Be Cordial or Be on Your Way

Contributing to Open Source can be stressful. By opening a Pull Request to a popular project, you're inviting the maintainers and all of their users to analyze and scrutinize your code. Often, they will.

Most of the time, the maintainers of the projects do their best to be kind. If they have feedback or criticism, it's generally positive. Unfortunately, this isn't always the case.

Every once in while, maintainers and community members will shun and insult a contributor's work. This is a perfect example of what you should never do.

What if the Pull Request in question was the person's first time ever contributing to a project? They could be scared away from the world of open source forever.

Instead of simply yelling at a potential contributor and causing a mess of negativity and stress; the maintainer should take the opportunity to educate the user.
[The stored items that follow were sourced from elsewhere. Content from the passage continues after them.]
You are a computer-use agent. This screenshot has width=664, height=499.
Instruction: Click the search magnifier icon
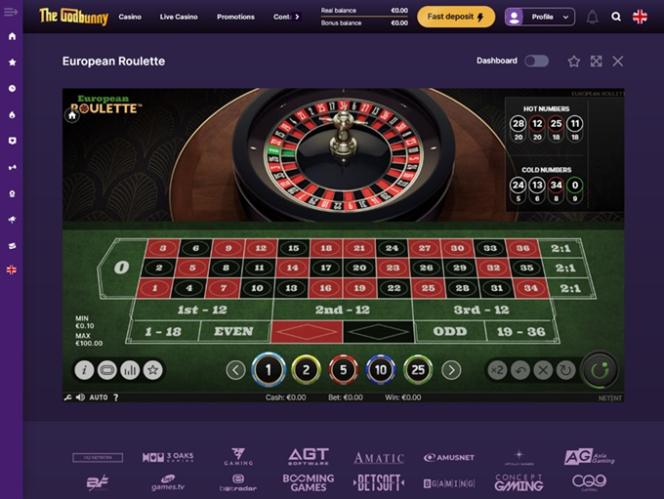[x=616, y=17]
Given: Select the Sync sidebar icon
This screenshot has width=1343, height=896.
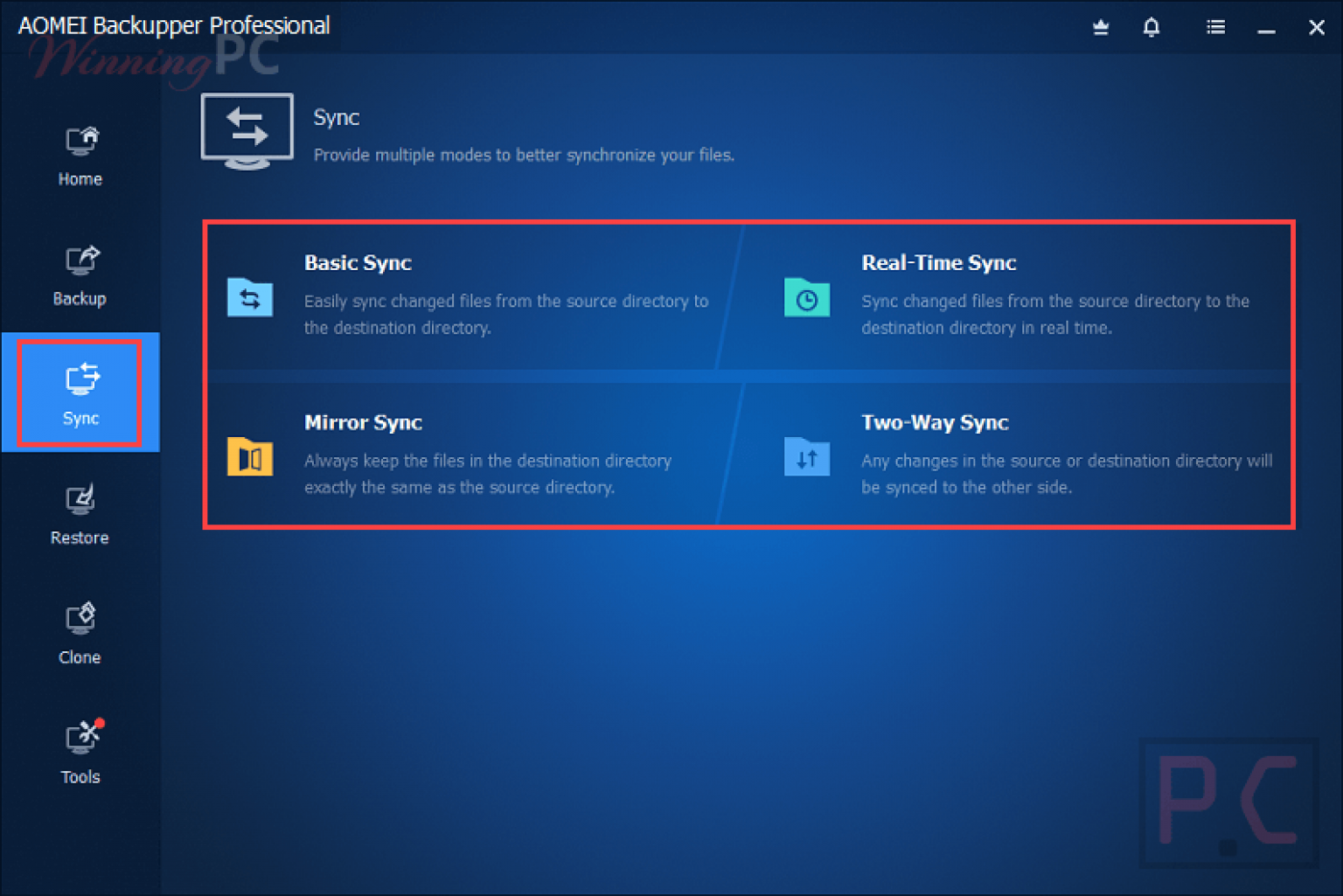Looking at the screenshot, I should 81,379.
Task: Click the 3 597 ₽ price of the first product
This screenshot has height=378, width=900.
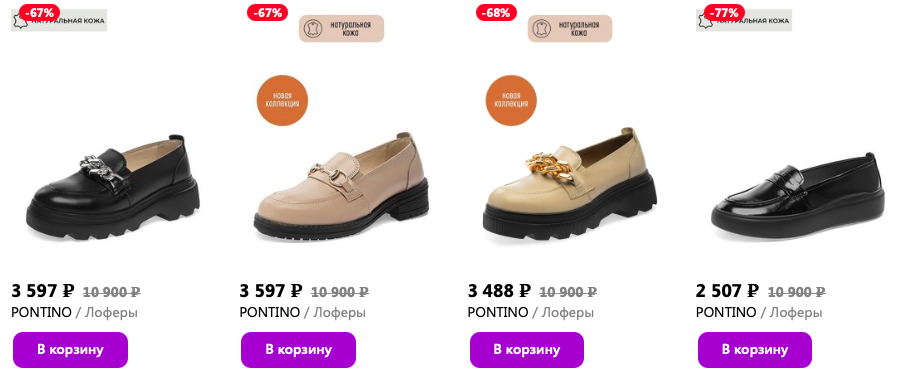Action: coord(43,291)
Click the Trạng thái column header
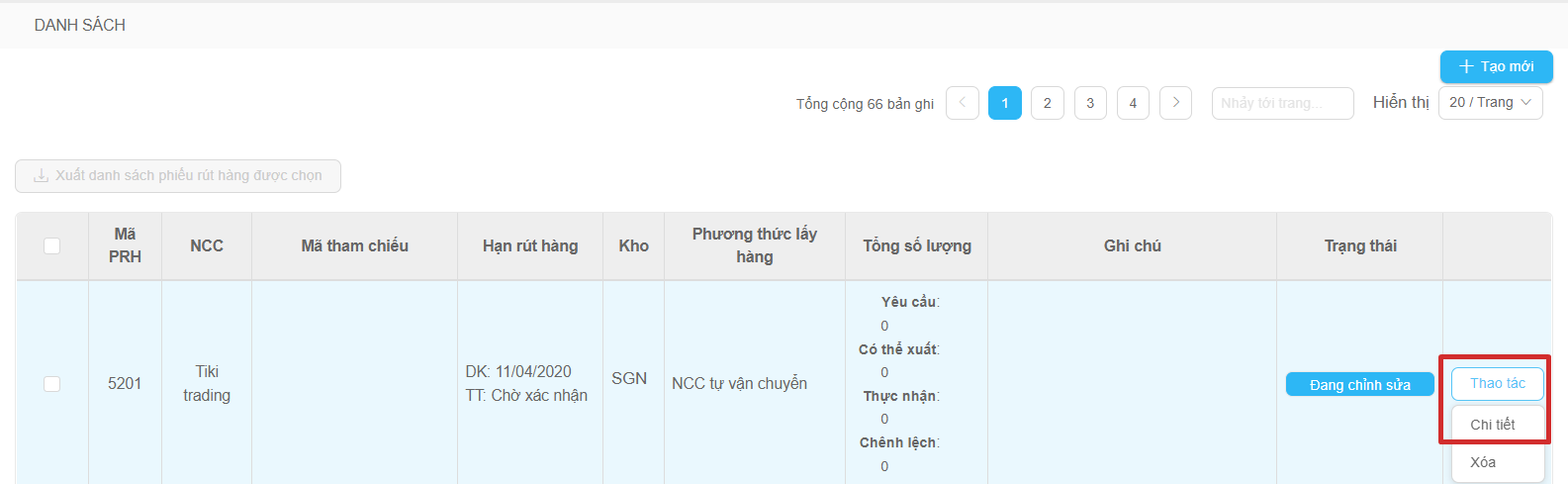1568x484 pixels. click(1360, 245)
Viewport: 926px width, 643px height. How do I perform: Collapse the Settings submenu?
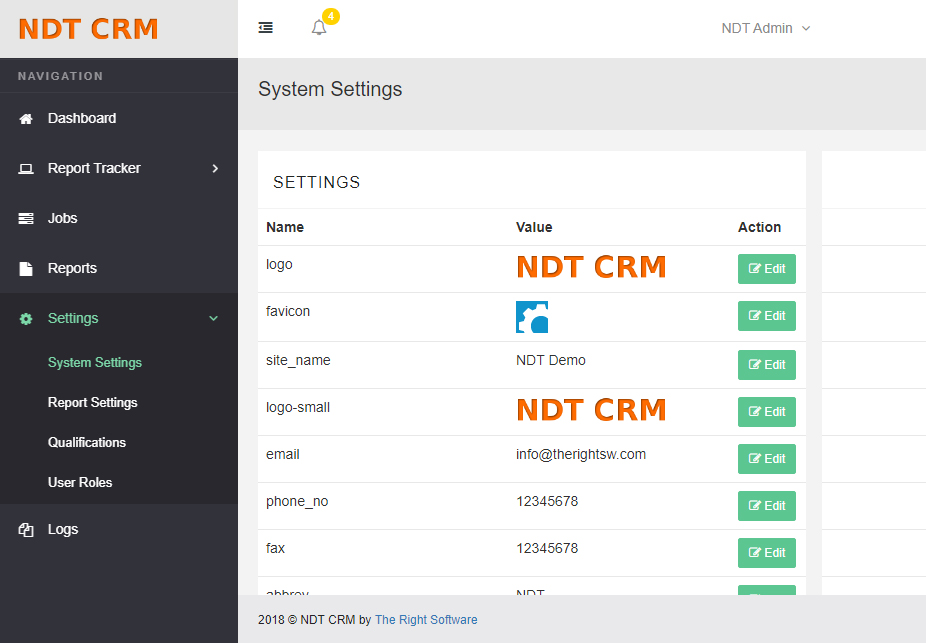[213, 317]

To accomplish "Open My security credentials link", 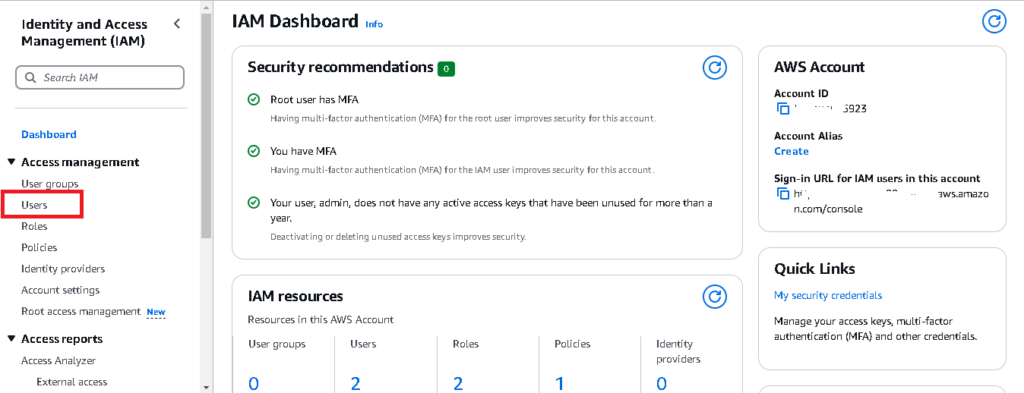I will (828, 296).
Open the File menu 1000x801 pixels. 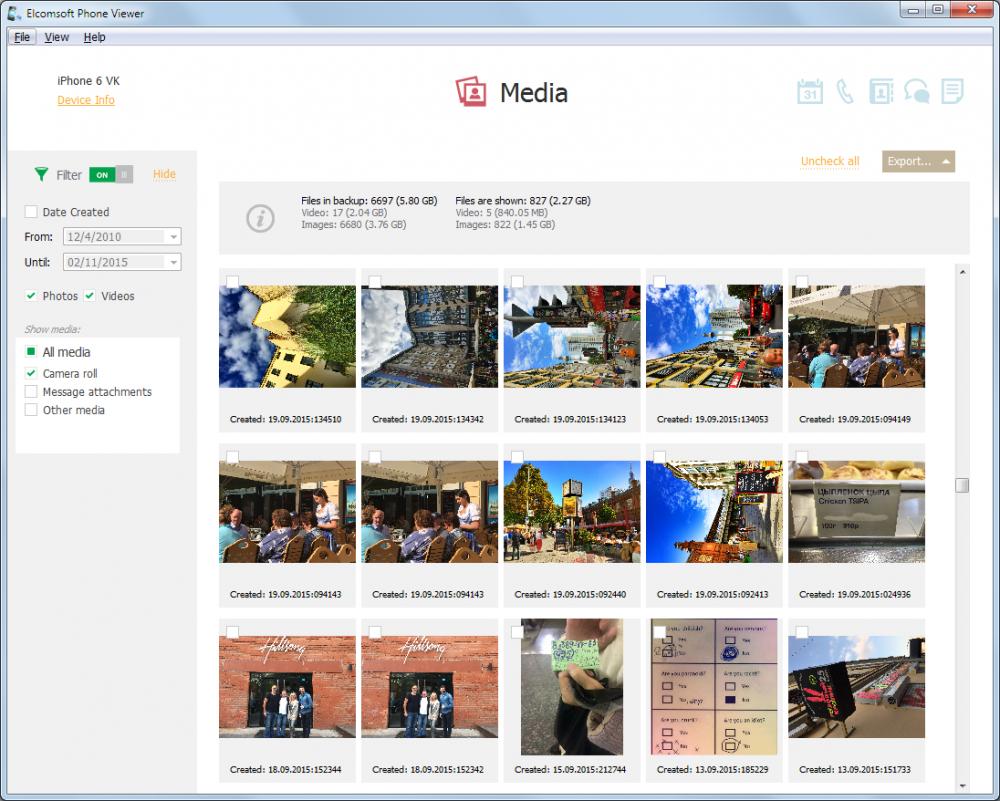pos(21,37)
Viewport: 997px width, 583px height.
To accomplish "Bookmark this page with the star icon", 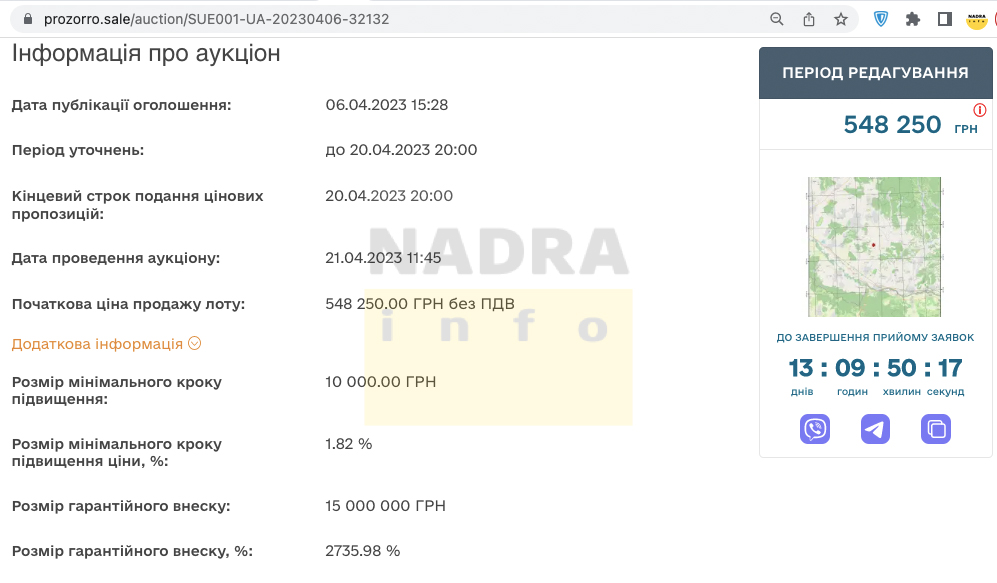I will (841, 19).
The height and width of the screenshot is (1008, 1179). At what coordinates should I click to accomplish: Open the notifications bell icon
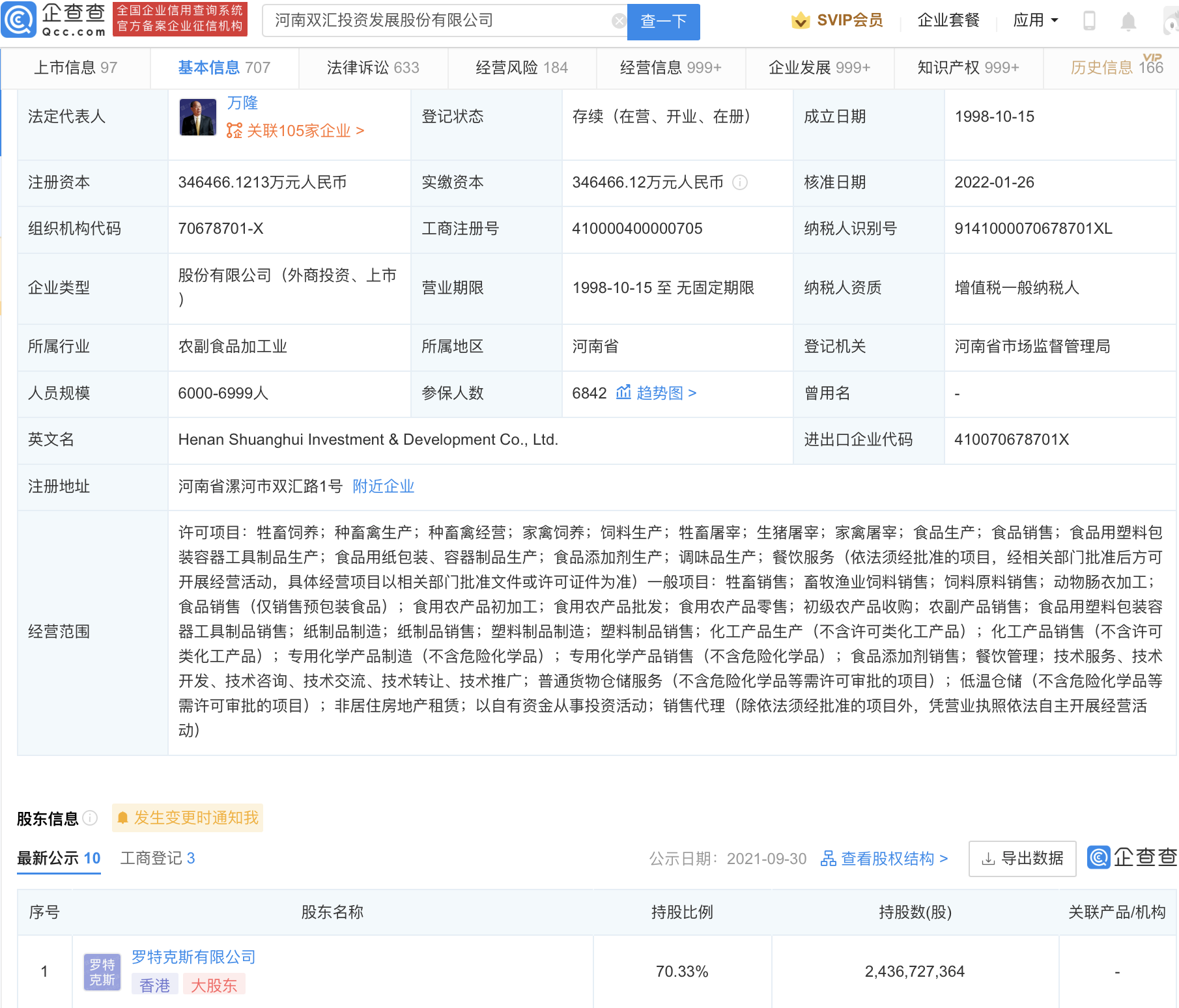point(1128,22)
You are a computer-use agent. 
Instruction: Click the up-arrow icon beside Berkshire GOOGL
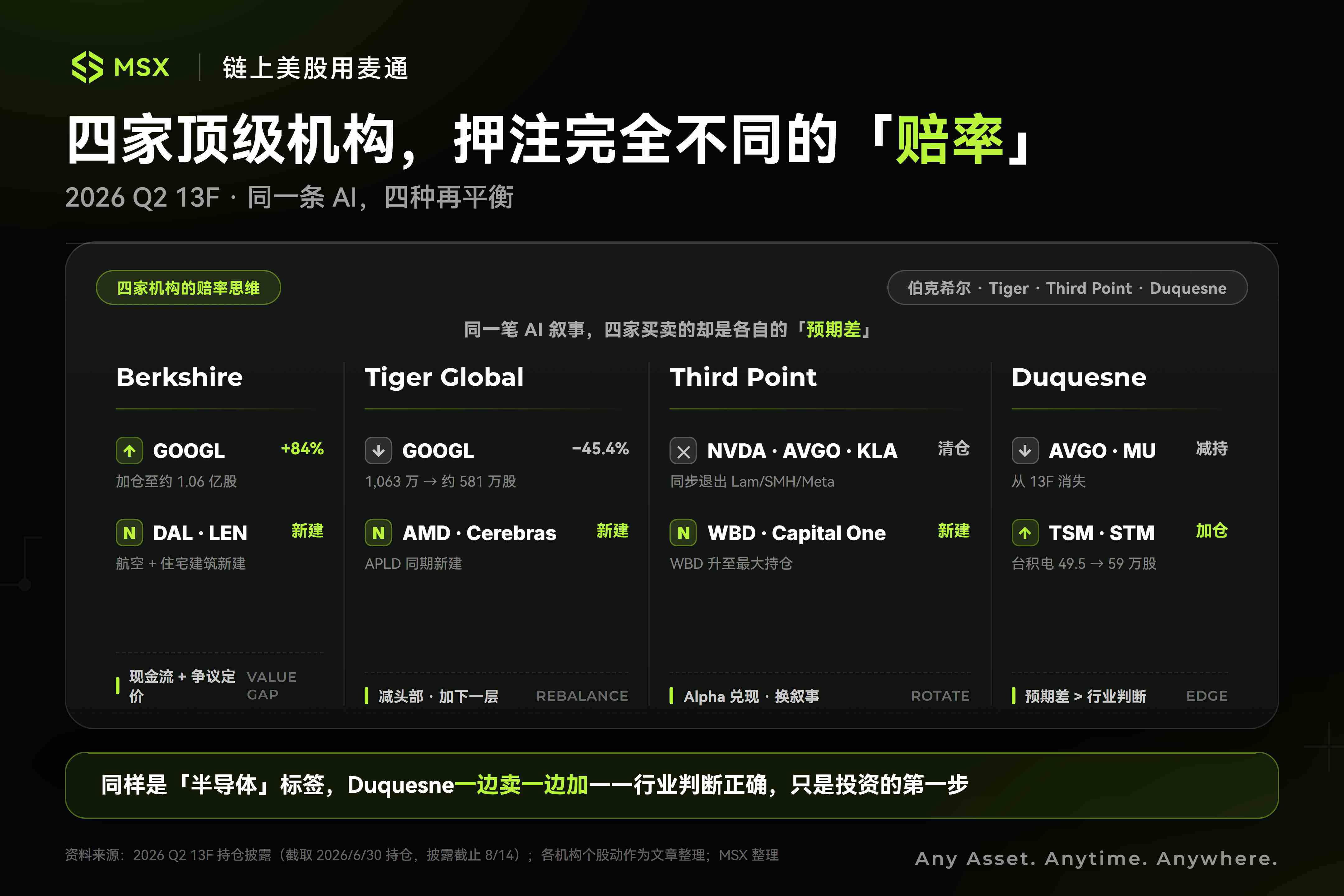[130, 451]
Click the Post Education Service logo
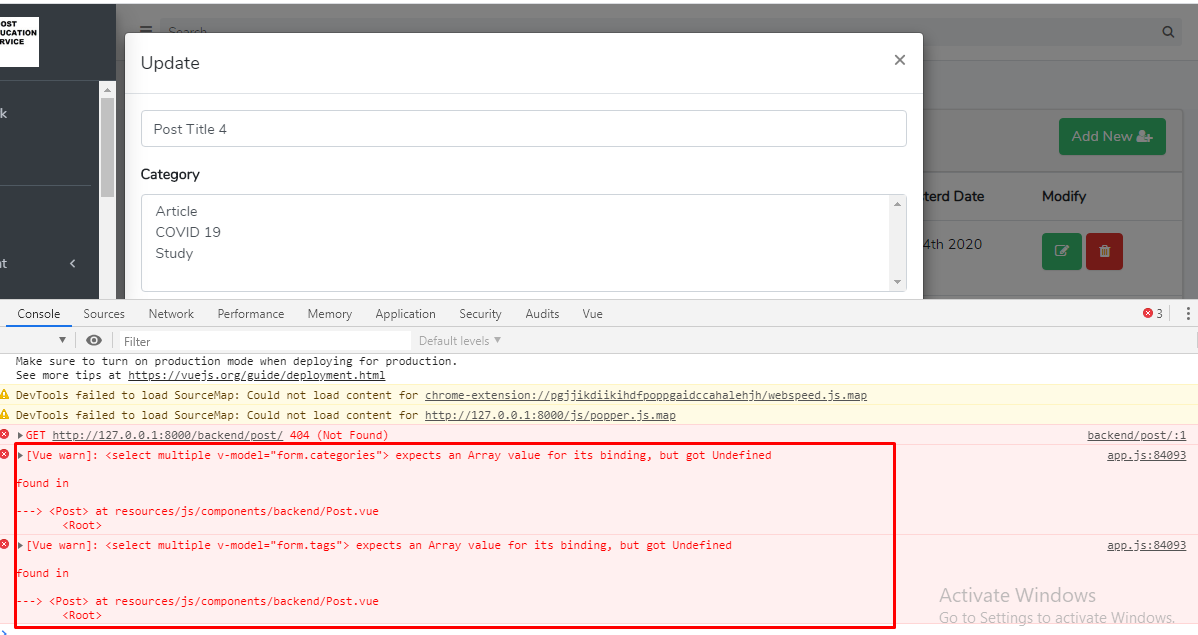 coord(19,42)
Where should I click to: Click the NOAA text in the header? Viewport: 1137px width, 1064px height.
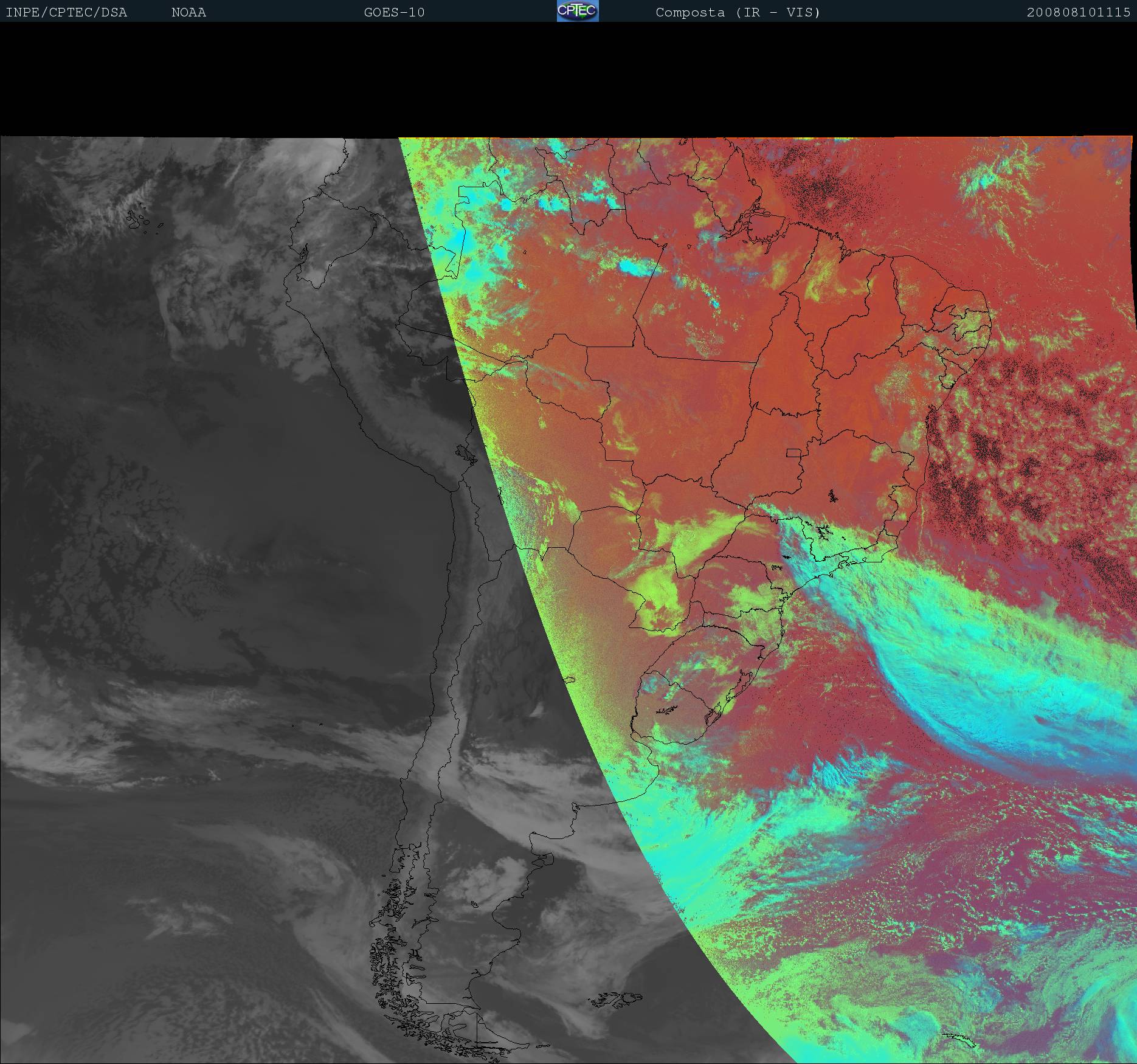tap(188, 13)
They should point the user to a guide that outlines what the proper protocol for his project is.

As a project maintainer, it's extremely important to be respectful to your contributors. They often take what you say very personally.

Publishing Open Source

I don't handle stress and negativity well at all. I almost instantly get a terrible headache, have difficulty concentrating, lose my appetite, and my general quality of life degrades almost immediately.

There's a difference between being stressed and being in a stressful situation. One can be caught in a tremendously stressful situation and not be stressed at all with the right mixture of perspective and empathy.

By publishing your code (or anything, really) on the open internet, you're inviting the whole world to analyze and scrutinize it, line by line. That takes guts. People may love it, hate it, disagree with your general approach, or be convinced that you're doing their community a huge disservice. That can be stressful.

Don't worry about non-constructive feedback. It serves no purpose. Realize that some people just take things way too seriously. Tell them to be on their way.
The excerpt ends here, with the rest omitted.